Now Mara, the demon tempter, saw what was happening and realised:

"If I do not strike now, he will attain enlightenment this day."

And so Mara mounted his elephant and came charging up with his entire army, roaring like a flood. The sky lost its glimmer, the earth shook, and the winds blew in different directions.

His soldiers had the faces of birds, fishes, and horses, with monstrous mouths, and the horns and legs of goats. Their ears dangled like elephants’. Their hair was the colour of smoke, and their bodies were covered with red spots. Some were tall like palm trees carrying spears, others were short like children with savage teeth. Onward they came, leaping and dancing, and walking along the tops of trees.

As the demon army of Mara swept towards the throne of wisdom, the gods could not stand their ground. Kala, the snake king dived into a hole. Sakka slung his conch shell over his back and headed to the edge of the world. Maha Brahma abandoned his white umbrella and fled the scene.

But the future Buddha sat rooted to the spot.

Then Mara blew up a whirlwind that knocked down trees and villages, but when it reached the future Buddha, it became a mere breeze that fluttered at the end of his robe.

Then he sent a flood that covered the trees, but when the waters reached the future Buddha, they lightly sprinkled him with a few drops of rain.

Then he sent smoking rocks down through the sky, but they turned into flowers when they reached the future Buddha's head.

Finally, Mara charged on his elephant and threw his discus at him, but it changed into a fragrant bouquet.

So Mara despairing of force winning the day declared: “Fire might give up its heat, water its wetness, and the earth its stability, but this man will not budge”

But he had one more trick to try.

He sent his three temptress daughters, Trsna, Rati, and Rāga (thirst, desire, and delight). Each was different in appearance, for men have many tastes. They danced and sang before the future Buddha and used charms wiles and sweet talk that would have driven an ordinary man wild with lust, but still, he could not be distracted. They might as well have tried to poke a hole in rock using the stem of a lily.

Persistence conquers all. He who rubs sticks will find fire and he who digs long enough will find water. So the future Buddha sat in stillness and meditation until he found enlightenment proving that nothing is impossible.

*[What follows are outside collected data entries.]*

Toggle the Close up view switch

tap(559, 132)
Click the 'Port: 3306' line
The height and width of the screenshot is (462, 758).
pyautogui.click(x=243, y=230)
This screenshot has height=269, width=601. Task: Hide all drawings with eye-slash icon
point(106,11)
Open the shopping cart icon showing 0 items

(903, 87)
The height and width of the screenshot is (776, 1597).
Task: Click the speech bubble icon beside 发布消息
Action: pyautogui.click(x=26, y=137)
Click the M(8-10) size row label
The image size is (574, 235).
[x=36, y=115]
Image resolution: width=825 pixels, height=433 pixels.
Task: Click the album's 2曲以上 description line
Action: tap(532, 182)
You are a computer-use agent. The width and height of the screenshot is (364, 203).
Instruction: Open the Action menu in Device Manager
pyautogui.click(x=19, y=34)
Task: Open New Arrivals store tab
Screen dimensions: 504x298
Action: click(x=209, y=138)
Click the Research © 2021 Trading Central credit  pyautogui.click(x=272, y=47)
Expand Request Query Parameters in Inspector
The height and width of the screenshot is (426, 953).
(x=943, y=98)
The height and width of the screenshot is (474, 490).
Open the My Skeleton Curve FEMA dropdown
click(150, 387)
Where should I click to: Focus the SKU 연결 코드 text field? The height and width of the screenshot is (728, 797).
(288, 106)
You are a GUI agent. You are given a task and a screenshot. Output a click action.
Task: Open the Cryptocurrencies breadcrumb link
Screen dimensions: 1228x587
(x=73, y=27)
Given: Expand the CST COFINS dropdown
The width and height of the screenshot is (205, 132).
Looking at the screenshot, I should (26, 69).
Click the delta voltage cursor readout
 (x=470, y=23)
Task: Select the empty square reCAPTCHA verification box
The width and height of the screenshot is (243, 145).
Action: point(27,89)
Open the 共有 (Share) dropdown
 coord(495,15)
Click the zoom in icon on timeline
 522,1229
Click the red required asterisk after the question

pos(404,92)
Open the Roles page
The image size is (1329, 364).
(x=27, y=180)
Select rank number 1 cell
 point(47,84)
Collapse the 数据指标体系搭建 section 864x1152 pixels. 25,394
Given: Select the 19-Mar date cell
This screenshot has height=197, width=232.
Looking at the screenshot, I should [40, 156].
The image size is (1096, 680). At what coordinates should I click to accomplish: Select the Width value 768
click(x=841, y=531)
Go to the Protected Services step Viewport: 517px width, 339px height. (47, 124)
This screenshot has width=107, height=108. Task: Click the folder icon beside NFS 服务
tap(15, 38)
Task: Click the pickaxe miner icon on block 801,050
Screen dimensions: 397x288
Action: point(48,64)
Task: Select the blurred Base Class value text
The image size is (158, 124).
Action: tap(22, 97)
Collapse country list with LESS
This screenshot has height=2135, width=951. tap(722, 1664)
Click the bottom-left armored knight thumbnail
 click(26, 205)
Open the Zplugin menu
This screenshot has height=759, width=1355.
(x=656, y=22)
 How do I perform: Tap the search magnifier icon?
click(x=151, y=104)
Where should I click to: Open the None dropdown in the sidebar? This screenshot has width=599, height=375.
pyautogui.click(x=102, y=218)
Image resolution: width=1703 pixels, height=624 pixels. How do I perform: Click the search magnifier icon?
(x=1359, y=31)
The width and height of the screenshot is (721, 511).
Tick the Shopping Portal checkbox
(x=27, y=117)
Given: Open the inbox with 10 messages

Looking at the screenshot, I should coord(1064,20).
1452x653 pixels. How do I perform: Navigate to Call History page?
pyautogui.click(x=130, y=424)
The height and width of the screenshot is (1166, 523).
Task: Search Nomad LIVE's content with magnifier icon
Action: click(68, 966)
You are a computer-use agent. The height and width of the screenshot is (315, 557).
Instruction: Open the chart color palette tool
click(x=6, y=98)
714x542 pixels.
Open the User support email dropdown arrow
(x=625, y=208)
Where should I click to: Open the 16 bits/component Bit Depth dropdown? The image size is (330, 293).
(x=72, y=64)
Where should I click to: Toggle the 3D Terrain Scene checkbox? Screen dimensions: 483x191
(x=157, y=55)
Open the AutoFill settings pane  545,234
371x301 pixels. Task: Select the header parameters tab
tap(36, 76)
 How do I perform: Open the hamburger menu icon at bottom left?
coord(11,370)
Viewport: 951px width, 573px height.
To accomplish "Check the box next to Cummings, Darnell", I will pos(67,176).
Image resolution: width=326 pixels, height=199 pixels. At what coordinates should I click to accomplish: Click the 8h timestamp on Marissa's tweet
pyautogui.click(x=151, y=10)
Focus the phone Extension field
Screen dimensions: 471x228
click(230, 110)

For a moment the earth stood still. The birds did not sing, the trees did not rustle, and the rivers did not flow.

Then all the earth, rocks and trees, called out, "We are the witnesses that the future Buddha has achieved the ten perfections and will attain enlightenment this day."

At last, Mara fled. At last his troops scattered in every direction. At last, the gods celebrated the victory.

Throughout the 10,000 worlds, flags and banners flew, trees bloomed, fruit ripened, the blind received their sight, the deaf their hearing, the disabled walked, and prisoners' chains fell off.

The moon in the heavens shone like a girl with a smile, and a sweet-smelling shower of flowers fell down wet with dew.

The flames of hell became sweet breezes of perfume, and the angry thunderbolts were changed into lotus blossoms.

The future Buddha had become Buddha.